Tuesday, October 13, 2020

Looking at Amazing Adventures 5E

Not too long ago Troll Lord Games produced Amazing Adventures, a SIEGE Engine powered take on pulp adventure. It was basically Castles & Crusades, but the castles were haunted nazi-filled places in the 30's and the crusades involved Indiana Jones and Sam Spade wannabes. It was a neat concept, and well executed, hampered only by the fact that it relied too much on the OGL, meaning many spells and foes in the game felt a bit "been there, done that" and not so much genere appropriate as system appropriate. Despite this, it was a good take on the genre, albeit short on support material until a later Kickstarter expanded the game's scope of material greatly.

After that, apparently there was a push to do a 5E powered edition of Amazing Adventures.
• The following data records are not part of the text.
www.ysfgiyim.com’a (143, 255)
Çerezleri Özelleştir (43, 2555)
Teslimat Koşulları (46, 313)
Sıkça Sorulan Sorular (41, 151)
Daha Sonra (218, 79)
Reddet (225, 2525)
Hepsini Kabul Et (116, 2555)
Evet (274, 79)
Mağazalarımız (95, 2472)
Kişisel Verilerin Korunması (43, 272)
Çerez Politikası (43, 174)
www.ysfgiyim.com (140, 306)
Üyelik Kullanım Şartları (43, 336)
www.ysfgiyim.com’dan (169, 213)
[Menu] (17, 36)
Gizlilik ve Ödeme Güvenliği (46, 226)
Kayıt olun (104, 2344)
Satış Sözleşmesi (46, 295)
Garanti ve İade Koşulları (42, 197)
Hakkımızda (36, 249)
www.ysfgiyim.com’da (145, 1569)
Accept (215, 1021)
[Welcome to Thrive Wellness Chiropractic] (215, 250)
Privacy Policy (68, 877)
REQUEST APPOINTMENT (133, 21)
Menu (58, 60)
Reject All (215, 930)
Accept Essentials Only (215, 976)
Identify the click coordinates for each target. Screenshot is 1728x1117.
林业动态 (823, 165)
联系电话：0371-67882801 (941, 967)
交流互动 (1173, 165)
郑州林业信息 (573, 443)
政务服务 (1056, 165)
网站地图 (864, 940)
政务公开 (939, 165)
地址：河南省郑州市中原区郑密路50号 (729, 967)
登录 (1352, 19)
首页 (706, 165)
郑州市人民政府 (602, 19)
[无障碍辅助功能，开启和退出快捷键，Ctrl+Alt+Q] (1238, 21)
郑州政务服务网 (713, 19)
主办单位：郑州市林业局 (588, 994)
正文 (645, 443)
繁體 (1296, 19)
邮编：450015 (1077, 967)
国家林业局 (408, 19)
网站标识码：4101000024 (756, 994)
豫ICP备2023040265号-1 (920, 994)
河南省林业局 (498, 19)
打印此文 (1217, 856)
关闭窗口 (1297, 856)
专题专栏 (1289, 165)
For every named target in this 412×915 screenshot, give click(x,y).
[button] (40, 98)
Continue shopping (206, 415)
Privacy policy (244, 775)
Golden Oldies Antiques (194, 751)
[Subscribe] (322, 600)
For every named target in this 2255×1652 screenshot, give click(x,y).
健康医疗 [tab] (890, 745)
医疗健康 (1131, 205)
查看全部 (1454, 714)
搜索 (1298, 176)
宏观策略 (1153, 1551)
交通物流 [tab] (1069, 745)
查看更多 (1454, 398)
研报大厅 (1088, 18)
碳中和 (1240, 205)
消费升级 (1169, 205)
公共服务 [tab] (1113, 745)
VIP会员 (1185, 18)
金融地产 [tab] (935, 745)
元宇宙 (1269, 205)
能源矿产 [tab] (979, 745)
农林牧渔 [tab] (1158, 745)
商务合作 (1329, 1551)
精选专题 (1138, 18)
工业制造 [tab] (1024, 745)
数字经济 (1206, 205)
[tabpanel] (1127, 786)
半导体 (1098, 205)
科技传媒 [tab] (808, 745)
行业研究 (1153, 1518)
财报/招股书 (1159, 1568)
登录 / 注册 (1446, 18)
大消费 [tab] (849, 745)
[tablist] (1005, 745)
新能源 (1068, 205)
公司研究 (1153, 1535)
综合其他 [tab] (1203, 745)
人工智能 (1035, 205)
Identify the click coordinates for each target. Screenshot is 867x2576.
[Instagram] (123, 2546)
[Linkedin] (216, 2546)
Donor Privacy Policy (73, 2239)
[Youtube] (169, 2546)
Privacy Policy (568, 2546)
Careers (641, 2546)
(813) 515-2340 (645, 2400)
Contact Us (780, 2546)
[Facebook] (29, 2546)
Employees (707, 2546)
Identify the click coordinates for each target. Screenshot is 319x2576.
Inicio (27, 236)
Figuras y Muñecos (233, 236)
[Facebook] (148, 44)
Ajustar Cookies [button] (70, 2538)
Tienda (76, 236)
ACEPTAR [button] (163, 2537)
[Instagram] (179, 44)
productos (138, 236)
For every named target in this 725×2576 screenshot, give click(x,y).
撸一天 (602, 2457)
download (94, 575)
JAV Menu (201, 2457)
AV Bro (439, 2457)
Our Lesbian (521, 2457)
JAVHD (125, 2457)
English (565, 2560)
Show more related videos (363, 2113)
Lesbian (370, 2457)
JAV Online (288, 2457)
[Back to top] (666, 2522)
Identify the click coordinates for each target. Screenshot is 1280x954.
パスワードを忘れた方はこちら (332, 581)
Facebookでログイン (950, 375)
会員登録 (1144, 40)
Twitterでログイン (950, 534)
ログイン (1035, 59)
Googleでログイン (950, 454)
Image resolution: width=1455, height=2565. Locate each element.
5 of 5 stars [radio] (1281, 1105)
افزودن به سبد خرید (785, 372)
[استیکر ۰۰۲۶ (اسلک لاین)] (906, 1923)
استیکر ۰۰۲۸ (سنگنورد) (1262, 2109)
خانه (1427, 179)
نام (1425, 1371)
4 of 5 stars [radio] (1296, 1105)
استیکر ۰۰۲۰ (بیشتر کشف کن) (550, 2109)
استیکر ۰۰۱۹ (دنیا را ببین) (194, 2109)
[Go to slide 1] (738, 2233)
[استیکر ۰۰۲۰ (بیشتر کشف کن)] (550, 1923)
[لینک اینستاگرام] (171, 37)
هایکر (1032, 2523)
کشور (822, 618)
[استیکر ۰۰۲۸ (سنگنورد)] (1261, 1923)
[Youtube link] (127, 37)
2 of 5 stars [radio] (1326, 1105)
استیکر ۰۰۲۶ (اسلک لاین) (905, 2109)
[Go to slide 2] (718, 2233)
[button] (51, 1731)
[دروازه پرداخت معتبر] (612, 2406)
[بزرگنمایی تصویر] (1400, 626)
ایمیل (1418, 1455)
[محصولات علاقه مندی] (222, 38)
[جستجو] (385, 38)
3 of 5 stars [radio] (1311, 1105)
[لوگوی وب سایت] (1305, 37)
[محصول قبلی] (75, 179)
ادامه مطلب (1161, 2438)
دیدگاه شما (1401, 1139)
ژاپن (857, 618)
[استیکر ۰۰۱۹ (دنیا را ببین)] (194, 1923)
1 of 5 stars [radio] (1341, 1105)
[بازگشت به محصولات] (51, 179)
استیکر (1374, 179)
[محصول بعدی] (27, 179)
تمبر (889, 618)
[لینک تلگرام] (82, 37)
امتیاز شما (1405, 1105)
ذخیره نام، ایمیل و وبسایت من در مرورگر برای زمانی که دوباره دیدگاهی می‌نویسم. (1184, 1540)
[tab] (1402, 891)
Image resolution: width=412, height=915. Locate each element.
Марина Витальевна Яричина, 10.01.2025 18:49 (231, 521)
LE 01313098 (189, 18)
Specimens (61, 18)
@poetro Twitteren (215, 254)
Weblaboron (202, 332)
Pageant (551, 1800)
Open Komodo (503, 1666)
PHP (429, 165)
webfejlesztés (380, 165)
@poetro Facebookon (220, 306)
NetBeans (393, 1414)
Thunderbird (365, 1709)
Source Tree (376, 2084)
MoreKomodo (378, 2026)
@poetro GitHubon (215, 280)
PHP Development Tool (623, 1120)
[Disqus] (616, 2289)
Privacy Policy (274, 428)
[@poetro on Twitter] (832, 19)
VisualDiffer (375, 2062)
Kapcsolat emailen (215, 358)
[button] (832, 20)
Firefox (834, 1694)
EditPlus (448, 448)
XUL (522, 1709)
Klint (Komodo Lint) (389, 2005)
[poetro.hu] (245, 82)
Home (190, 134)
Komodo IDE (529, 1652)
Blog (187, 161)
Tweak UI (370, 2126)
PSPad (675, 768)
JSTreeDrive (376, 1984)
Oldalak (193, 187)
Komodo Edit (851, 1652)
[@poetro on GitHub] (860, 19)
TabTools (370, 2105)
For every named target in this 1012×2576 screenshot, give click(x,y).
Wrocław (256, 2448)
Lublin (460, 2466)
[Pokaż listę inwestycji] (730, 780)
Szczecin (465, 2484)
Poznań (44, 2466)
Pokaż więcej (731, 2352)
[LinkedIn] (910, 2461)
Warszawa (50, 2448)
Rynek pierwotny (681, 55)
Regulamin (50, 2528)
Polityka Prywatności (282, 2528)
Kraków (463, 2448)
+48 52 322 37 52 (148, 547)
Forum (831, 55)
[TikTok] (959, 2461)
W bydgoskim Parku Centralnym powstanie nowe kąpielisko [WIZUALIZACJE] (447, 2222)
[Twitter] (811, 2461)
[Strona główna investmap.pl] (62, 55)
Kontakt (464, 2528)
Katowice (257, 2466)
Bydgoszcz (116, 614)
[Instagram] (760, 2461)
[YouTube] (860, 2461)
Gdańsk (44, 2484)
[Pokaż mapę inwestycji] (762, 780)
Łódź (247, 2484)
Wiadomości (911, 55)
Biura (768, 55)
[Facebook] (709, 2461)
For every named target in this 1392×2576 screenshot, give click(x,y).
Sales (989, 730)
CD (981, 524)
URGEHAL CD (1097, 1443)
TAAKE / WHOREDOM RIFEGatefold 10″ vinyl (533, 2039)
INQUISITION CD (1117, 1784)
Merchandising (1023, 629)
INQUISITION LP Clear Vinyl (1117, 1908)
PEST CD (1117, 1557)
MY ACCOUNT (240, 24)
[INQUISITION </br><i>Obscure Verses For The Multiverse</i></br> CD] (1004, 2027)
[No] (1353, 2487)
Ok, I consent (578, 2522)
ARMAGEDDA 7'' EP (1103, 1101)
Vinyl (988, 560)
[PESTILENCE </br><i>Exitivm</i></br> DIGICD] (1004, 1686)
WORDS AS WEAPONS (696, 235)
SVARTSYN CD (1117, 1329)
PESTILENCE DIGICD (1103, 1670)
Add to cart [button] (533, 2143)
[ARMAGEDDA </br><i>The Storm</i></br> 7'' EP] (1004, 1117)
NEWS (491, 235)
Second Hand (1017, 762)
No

One thing that this new edition did, aside from reboot the game into 5E mechanics, was to present it more as a multigenre "modern day" ruleset with goals of providing a baseline set in the 30's and 40's, but with plenty of content for pulpy scifi, historical or other possible takes. The first SF sourcebook for the new AA5E in fact is Solar Burn, which for those who remember how great it was is actually the StarSiege universe repackaged for the new era. So if you grab AA5E plus Solar Burn you have all the rules you need to run some SF games in 5E.

Anyway, this is less of a review and more of a discussion on what I've snagged so far and what I think of it, noting that I have not yet played the system though the temptation is strong; a key limiting factor is that since all my groups are now online with Roll20 or Astral Tabletop, I am pretty much limited to systems that have some level of support in those VTT environments, and Roll20 as of yet does not have AA 5E support in the form of a character sheet. I alas do not have time to figure out how to make one, so if I do run the game it may be using Astral, which is a tiny bit more forgiving in its process for games with limited online resources.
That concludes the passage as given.